** FRAGMENTO PARA LEER **
/---

Nuestro pensamiento se dirige ahora, naturalmente, a la Virgen María, a la que hoy invocamos como Madre de Dios. Fue el Papa Pablo VI quien trasladó al día 1 de enero la fiesta de la Maternidad divina de María, que antes caía el 11 de octubre. En efecto, antes de la reforma litúrgica realizada después del concilio Vaticano II, en el primer día del año se celebraba la memoria de la circuncisión de Jesús en el octavo día después de su nacimiento —como signo de sumisión a la ley, su inserción oficial en el pueblo elegido— y el domingo siguiente se celebraba la fiesta del nombre de Jesús.

De esas celebraciones encontramos algunas huellas en la página evangélica que acabamos de proclamar, en la que san Lucas refiere que, ocho días después de su nacimiento, el Niño fue circuncidado y le pusieron el nombre de Jesús, "el que le dio el ángel antes de ser concebido en el seno de su madre" (Lc 2,21). Por tanto, esta solemnidad, además de ser una fiesta mariana muy significativa, conserva también un fuerte contenido cristológico, porque, podríamos decir, antes que a la Madre, atañe precisamente al Hijo, a Jesús, verdadero Dios y verdadero hombre.
Al misterio de la maternidad divina de María, la Theotokos, hace referencia el apóstol san Pablo en la carta a los Gálatas. "Al llegar la plenitud de los tiempos —escribe— envió Dios a su Hijo, nacido de mujer, nacido bajo la ley" (Ga 4,4). En pocas palabras se encuentran sintetizados el misterio de la encarnación del Verbo eterno y la maternidad divina de María: el gran privilegio de la Virgen consiste precisamente en ser Madre del Hijo, que es Dios.

Así pues, ocho días después de la Navidad, esta fiesta mariana encuentra su lugar más lógico y adecuado. En efecto, en la noche de Belén, cuando "dio a luz a su hijo primogénito" (Lc 2,7), se cumplieron las profecías relativas al Mesías. "Una virgen concebirá y dará a luz un hijo", había anunciado Isaías (Is 7,14). "Concebirás en tu seno y darás a luz un hijo" (Lc 1,31), dijo a María el ángel Gabriel. Y también un ángel del Señor —narra el evangelista san Mateo—, apareciéndose en sueños a José, lo tranquilizó diciéndole: "No temas tomar contigo a María tu mujer, porque lo engendrado en ella es del Espíritu Santo. Dará a luz un hijo" (Mt 1,20-21).

\---

** OBJETIVO DE LA TAREA **
Responde estas preguntas sobre el fragmento acerca de la maternidad divina de María:
(a) ¿Qué Papa trasladó al 1 de enero la fiesta de la Maternidad divina de María?
(b) ¿En qué carta se refiere el apóstol san Pablo al misterio de la maternidad divina de María?
(c) ¿Quién había anunciado "Una virgen concebirá y dará a luz un hijo"?

** SEGMENTO DE DATOS **

/---

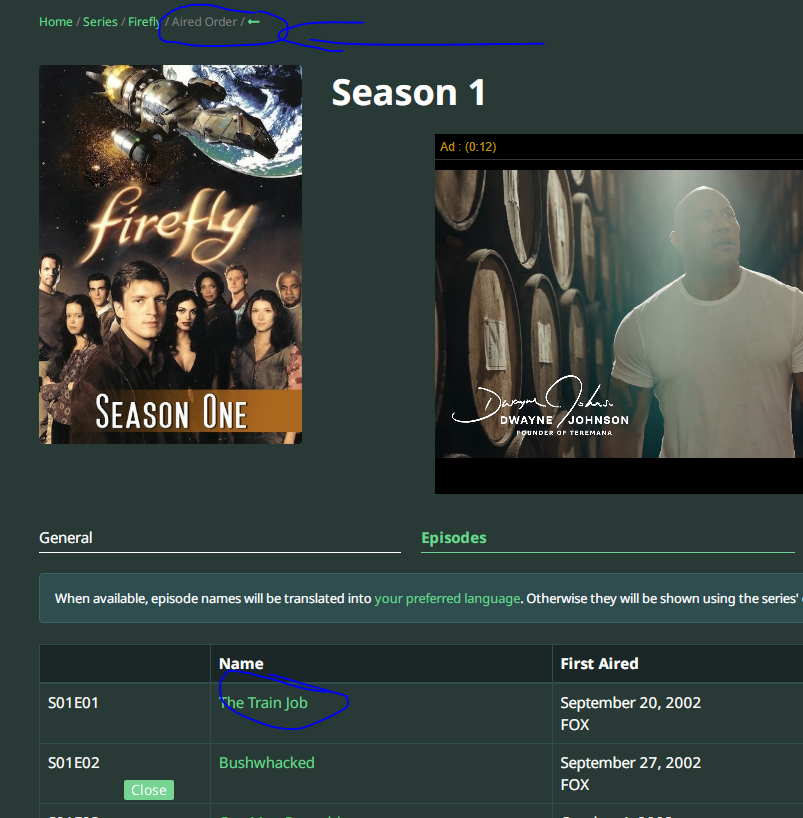Click the Name column header

(x=241, y=664)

\---

** SOLUCIÓN DE LA TAREA **
(a) El Papa Pablo VI.
(b) En la carta a los Gálatas.
(c) Isaías.